Material provided Block Start

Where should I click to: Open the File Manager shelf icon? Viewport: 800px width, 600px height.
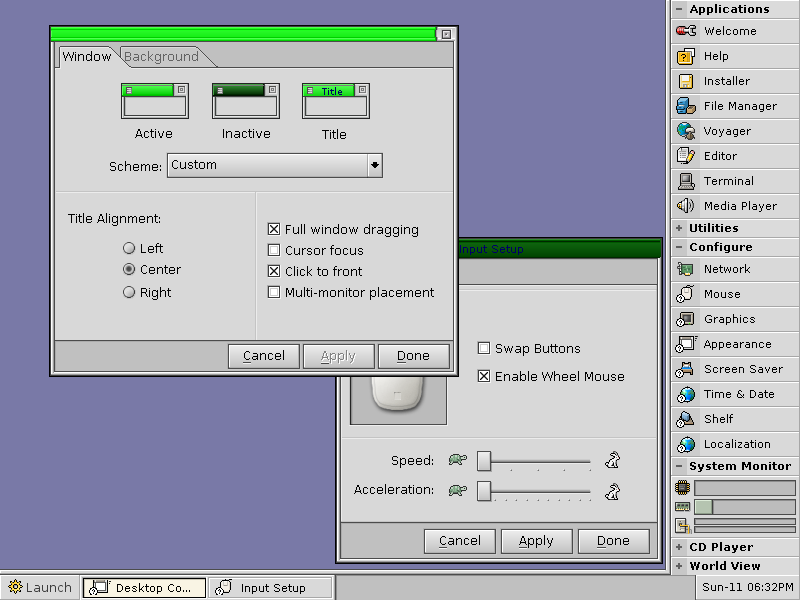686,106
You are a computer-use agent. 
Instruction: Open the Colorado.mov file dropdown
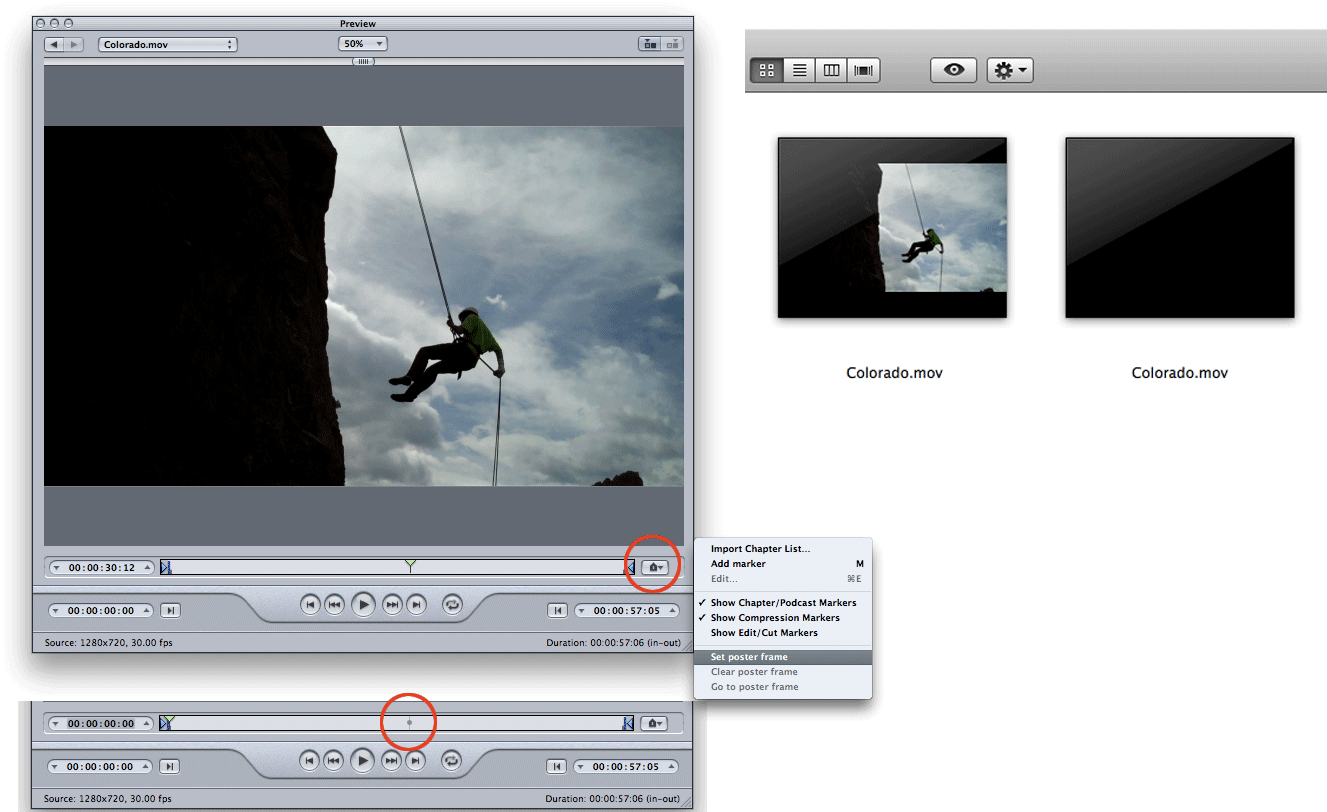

Material provided Block End
Material provided Block Start

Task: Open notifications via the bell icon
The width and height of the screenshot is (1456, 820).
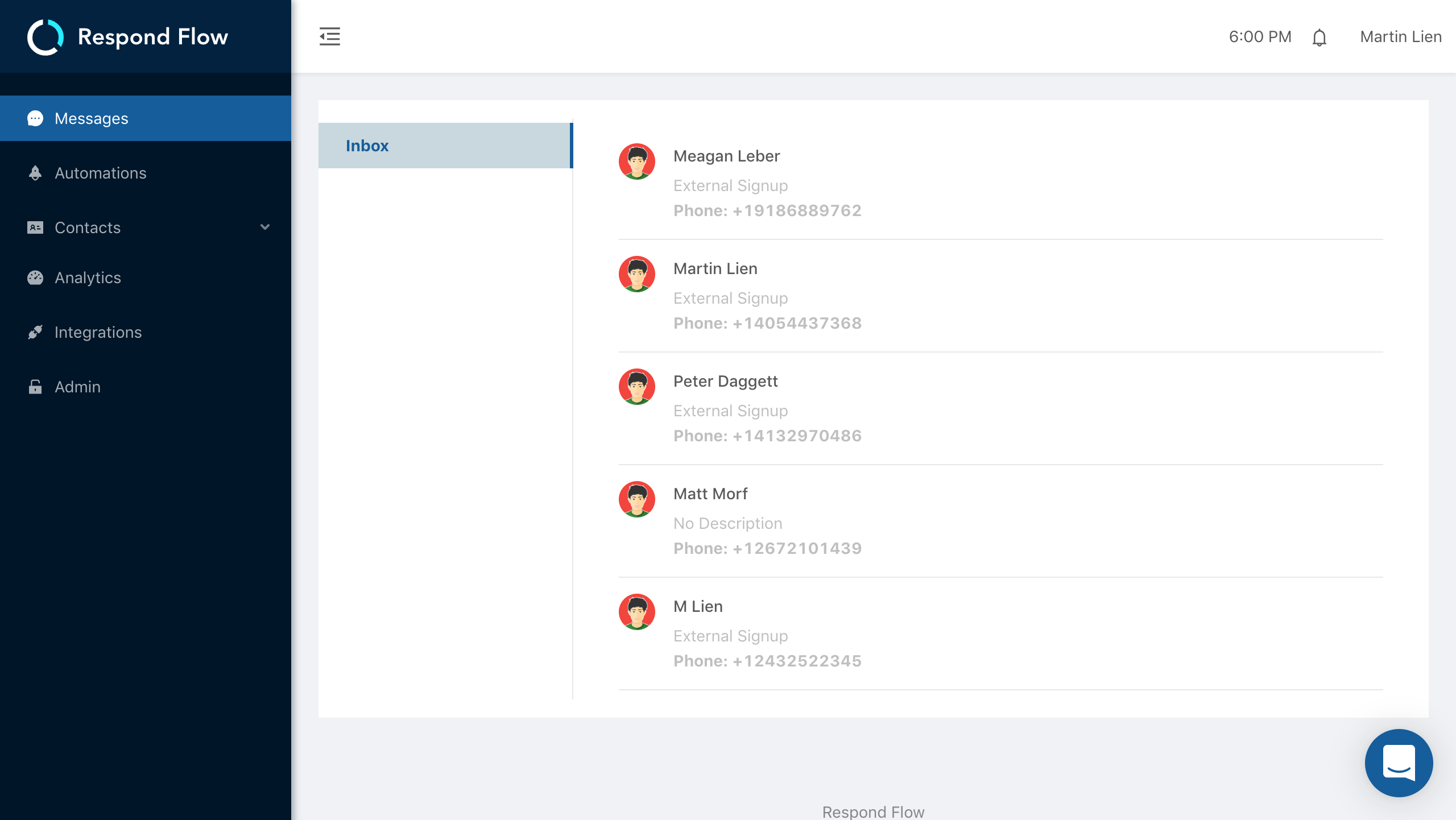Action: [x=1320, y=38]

Material provided Block End
Material provided Block Start

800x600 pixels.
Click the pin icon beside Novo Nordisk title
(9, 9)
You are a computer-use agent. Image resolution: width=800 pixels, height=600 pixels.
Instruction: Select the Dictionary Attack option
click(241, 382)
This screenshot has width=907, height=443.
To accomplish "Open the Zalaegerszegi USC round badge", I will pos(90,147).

Material provided Block End

## The task
Give again the lines of the listing above that run from the one with "Where should I" up to and including the one with "Instruction: Open the". Keep them exact and omit the pictures.

## Solution for this exercise
Where should I click to: Open the File Manager shelf icon? Viewport: 800px width, 600px height.
686,106
You are a computer-use agent. 
Instruction: Open the Colorado.mov file dropdown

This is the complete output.